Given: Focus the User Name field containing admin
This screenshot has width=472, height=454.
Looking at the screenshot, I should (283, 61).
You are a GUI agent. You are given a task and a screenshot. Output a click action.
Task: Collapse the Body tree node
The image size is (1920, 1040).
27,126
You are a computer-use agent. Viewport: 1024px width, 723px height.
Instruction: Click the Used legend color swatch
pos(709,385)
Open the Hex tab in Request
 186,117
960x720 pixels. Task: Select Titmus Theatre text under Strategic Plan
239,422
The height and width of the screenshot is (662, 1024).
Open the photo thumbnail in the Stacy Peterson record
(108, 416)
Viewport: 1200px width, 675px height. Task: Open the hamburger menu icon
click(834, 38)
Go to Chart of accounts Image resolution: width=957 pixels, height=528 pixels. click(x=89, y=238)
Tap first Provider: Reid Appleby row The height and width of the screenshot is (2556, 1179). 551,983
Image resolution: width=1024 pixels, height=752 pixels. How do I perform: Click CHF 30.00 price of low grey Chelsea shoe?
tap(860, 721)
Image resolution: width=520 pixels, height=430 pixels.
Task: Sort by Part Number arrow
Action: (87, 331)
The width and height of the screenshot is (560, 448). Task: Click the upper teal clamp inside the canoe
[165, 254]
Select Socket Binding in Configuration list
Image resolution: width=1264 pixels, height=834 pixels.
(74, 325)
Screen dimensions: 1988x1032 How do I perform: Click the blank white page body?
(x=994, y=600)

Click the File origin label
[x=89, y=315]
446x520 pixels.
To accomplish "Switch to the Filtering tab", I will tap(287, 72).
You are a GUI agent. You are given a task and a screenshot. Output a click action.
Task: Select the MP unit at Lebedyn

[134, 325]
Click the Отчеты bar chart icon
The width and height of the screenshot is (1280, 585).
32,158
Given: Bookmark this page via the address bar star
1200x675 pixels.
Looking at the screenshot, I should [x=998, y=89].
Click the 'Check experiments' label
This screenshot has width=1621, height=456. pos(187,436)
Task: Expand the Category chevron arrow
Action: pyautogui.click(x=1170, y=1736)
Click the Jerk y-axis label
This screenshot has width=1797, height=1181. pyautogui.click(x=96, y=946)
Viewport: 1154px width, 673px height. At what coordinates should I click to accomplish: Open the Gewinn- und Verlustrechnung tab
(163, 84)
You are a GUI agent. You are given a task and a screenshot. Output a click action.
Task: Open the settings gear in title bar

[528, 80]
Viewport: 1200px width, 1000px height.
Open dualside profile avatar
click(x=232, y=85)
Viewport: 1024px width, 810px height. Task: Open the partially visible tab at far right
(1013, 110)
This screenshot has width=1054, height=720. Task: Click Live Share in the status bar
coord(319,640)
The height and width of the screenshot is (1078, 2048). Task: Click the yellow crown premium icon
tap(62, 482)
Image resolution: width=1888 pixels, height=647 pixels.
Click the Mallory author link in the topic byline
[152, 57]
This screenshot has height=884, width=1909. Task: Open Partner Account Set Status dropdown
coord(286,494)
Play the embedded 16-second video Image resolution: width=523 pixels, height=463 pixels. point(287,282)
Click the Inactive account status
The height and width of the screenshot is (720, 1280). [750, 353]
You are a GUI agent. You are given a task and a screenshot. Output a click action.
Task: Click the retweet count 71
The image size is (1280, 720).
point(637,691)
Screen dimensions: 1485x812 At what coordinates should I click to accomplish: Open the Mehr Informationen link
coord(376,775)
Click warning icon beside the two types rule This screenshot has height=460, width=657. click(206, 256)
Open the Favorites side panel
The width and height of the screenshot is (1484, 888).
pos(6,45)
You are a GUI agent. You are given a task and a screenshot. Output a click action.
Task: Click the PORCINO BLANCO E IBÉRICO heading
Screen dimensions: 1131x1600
★ ★ ★
EXERCISE:
Here the job is to restate all of the data word for word.

EXPECTED ANSWER:
Given: Focus the User Name field containing admin
This screenshot has width=472, height=454.
Looking at the screenshot, I should (283, 61).
You are a GUI agent. You are given a task and a screenshot. Output a click action.
Task: Collapse the Body tree node
The image size is (1920, 1040).
27,126
You are a computer-use agent. Viewport: 1024px width, 723px height.
Instruction: Click the Used legend color swatch
pos(709,385)
Open the Hex tab in Request
 186,117
960x720 pixels. Task: Select Titmus Theatre text under Strategic Plan
239,422
The height and width of the screenshot is (662, 1024).
Open the photo thumbnail in the Stacy Peterson record
(108, 416)
Viewport: 1200px width, 675px height. Task: Open the hamburger menu icon
click(834, 38)
Go to Chart of accounts Image resolution: width=957 pixels, height=528 pixels. click(x=89, y=238)
Tap first Provider: Reid Appleby row The height and width of the screenshot is (2556, 1179). 551,983
Image resolution: width=1024 pixels, height=752 pixels. How do I perform: Click CHF 30.00 price of low grey Chelsea shoe?
tap(860, 721)
Image resolution: width=520 pixels, height=430 pixels.
Task: Sort by Part Number arrow
Action: (87, 331)
The width and height of the screenshot is (560, 448). Task: Click the upper teal clamp inside the canoe
[165, 254]
Select Socket Binding in Configuration list
Image resolution: width=1264 pixels, height=834 pixels.
(74, 325)
Screen dimensions: 1988x1032 How do I perform: Click the blank white page body?
(x=994, y=600)

Click the File origin label
[x=89, y=315]
446x520 pixels.
To accomplish "Switch to the Filtering tab", I will tap(287, 72).
You are a GUI agent. You are given a task and a screenshot. Output a click action.
Task: Select the MP unit at Lebedyn

[134, 325]
Click the Отчеты bar chart icon
The width and height of the screenshot is (1280, 585).
32,158
Given: Bookmark this page via the address bar star
1200x675 pixels.
Looking at the screenshot, I should [x=998, y=89].
Click the 'Check experiments' label
This screenshot has width=1621, height=456. pos(187,436)
Task: Expand the Category chevron arrow
Action: pyautogui.click(x=1170, y=1736)
Click the Jerk y-axis label
This screenshot has width=1797, height=1181. pyautogui.click(x=96, y=946)
Viewport: 1154px width, 673px height. At what coordinates should I click to accomplish: Open the Gewinn- und Verlustrechnung tab
(163, 84)
You are a GUI agent. You are given a task and a screenshot. Output a click action.
Task: Open the settings gear in title bar

[528, 80]
Viewport: 1200px width, 1000px height.
Open dualside profile avatar
click(x=232, y=85)
Viewport: 1024px width, 810px height. Task: Open the partially visible tab at far right
(1013, 110)
This screenshot has width=1054, height=720. Task: Click Live Share in the status bar
coord(319,640)
The height and width of the screenshot is (1078, 2048). Task: Click the yellow crown premium icon
tap(62, 482)
Image resolution: width=1888 pixels, height=647 pixels.
Click the Mallory author link in the topic byline
[152, 57]
This screenshot has height=884, width=1909. Task: Open Partner Account Set Status dropdown
coord(286,494)
Play the embedded 16-second video Image resolution: width=523 pixels, height=463 pixels. point(287,282)
Click the Inactive account status
The height and width of the screenshot is (720, 1280). [750, 353]
You are a GUI agent. You are given a task and a screenshot. Output a click action.
Task: Click the retweet count 71
The image size is (1280, 720).
point(637,691)
Screen dimensions: 1485x812 At what coordinates should I click to accomplish: Open the Mehr Informationen link
coord(376,775)
Click warning icon beside the two types rule This screenshot has height=460, width=657. click(206, 256)
Open the Favorites side panel
The width and height of the screenshot is (1484, 888).
pos(6,45)
You are a GUI agent. You are given a task and a screenshot. Output a click action.
Task: Click the PORCINO BLANCO E IBÉRICO heading
Screen dimensions: 1131x1600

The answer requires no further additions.